As the nation prepares for Thanksgiving, let's consider for a moment the 45 million or so turkeys who will be slaughtered and served as the traditional main course. Moreover, let's view this annual feast through the lens of animal sacrifice.
"Historically, meat-eating was almost entirely sacrificial," says Brian Luke, author of Brutal: Manhood and the Exploitation of Animals. "People did not eat meat unless it was ritually sacrificed. Whereas in our time, it's just a product on the shelf with, for a lot of people, no lingering images of sentience or evidence that the creature had to be killed. That's all changed at Thanksgiving. The sentience of the turkey is really brought to the forefront of the imagery around Thanksgiving."
Luke posits that this imagery--cartoons, greeting cards that mock turkeys, articles describing the slaughter process, etc.--is meant to emphasize the turkey as a living being. "There's not really a sacrifice in the sense of a full display of power unless there's an understanding that there's a victim," he says. "So what's going on here is a ritualized display of power. To do that, you need to construct the victim, and that happens in a society where we've largely forgotten that animals are sentient before they're made into meat."
Standing in sharp relief to this annual focus on the sentience of turkeys is the propaganda system that leads people to repress reminders that when they consume meat they're eating a dead animal. "At the same time," says Luke, "we don't really forget. We bring it out and accentuate it--almost exaggerate it--at certain key points, and those are the points where we want to remember that the animal is sentient, can feel pleasure and pain, has a drive to survive, and must be killed against their will. I think Thanksgiving is one of the key examples of that."
Poultry advocate Karen Davis, who offers an illuminating history of turkeys in More Than a Meal: The Turkey in History, Myth, Ritual, and Reality, suggests that the nascent practice of ridiculing this animal through imagery, jokes, and "games" such as turkey bowls (in which participants roll a frozen turkey at a set of bowling pins) serves to demonstrate our superiority over other animals and our power to consecrate such "inferior" beings through the Thanksgiving sacrifice. "The carnivalization of the turkey functions as a magic formula for conquering our fear of being a "turkey,'" she writes. "We poke so as not to be poked at. By devouring another, we master our fear of being devoured. " A pathetic bird, conceived in the mind of Man, is purified and redeemed by being absorbed back into the bowels of Man." Also perpetuating animal sacrifice, in Davis' view, is something much more troubling. "I think one of the main characteristics of many humans is a desire to have somebody suffer and die for them," she says. "Some people like the idea that turkeys and other animals have to suffer and die for us to live."
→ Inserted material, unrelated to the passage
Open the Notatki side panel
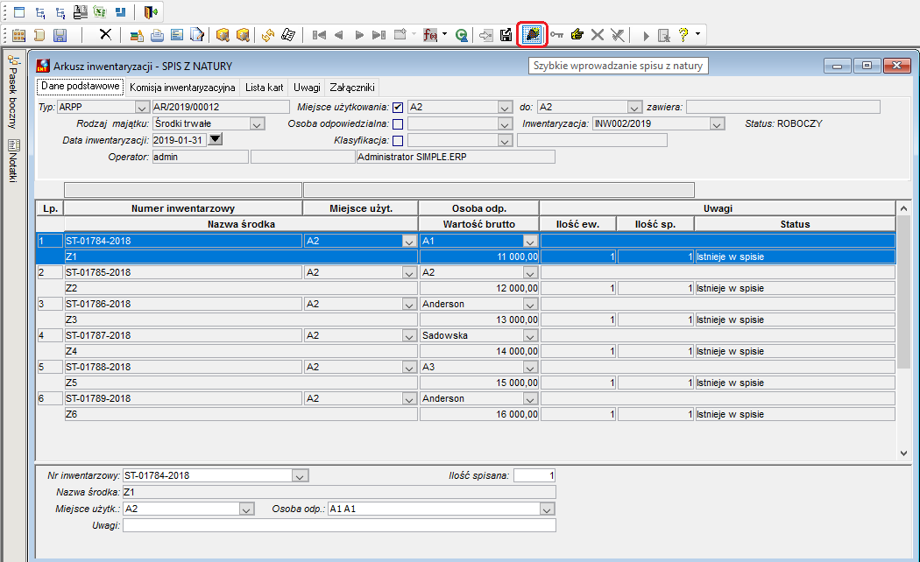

Davis agrees with Luke that Thanksgiving is as much about the turkey as a sacrificial victim as it is about who wants dark meat and who wants white--maybe even more so. It's critical, she believes, that the bird is not transformed into just another meal. "To do so would diminish the bird's dual role in creating the full Thanksgiving experience. In order to affect people properly, a sacrificial animal must not only be eaten by them; the animal's death must be "witnessed by them, and not suffered out of sight as we now arrange matters,'" she writes, quoting that keen observer of social rituals, Margaret Visser.
The animal's death must also be shared by the country in order for the turkey's sacrifice to bring an entire society together, says Luke. "I think one of the ways that shows up so strongly is how insistent we are that everybody eats turkey," he says. "It's hard for most people to imagine celebrating Thanksgiving without eating turkey; in fact, some people call it Turkey Day. I think the real drive behind that is that the point of the holiday is to unify the nation, and if you don't participate in the main way we come into unity with each other, it's not working." Advocates of turkey-eating ensure that everyone from prisoners to the homeless partakes in the sacrificial bird. "There's this effort to make sure that no matter what someone's status in society, no matter how poor they are, they get some Thanksgiving turkey, because it's supposed to bring us together as Americans."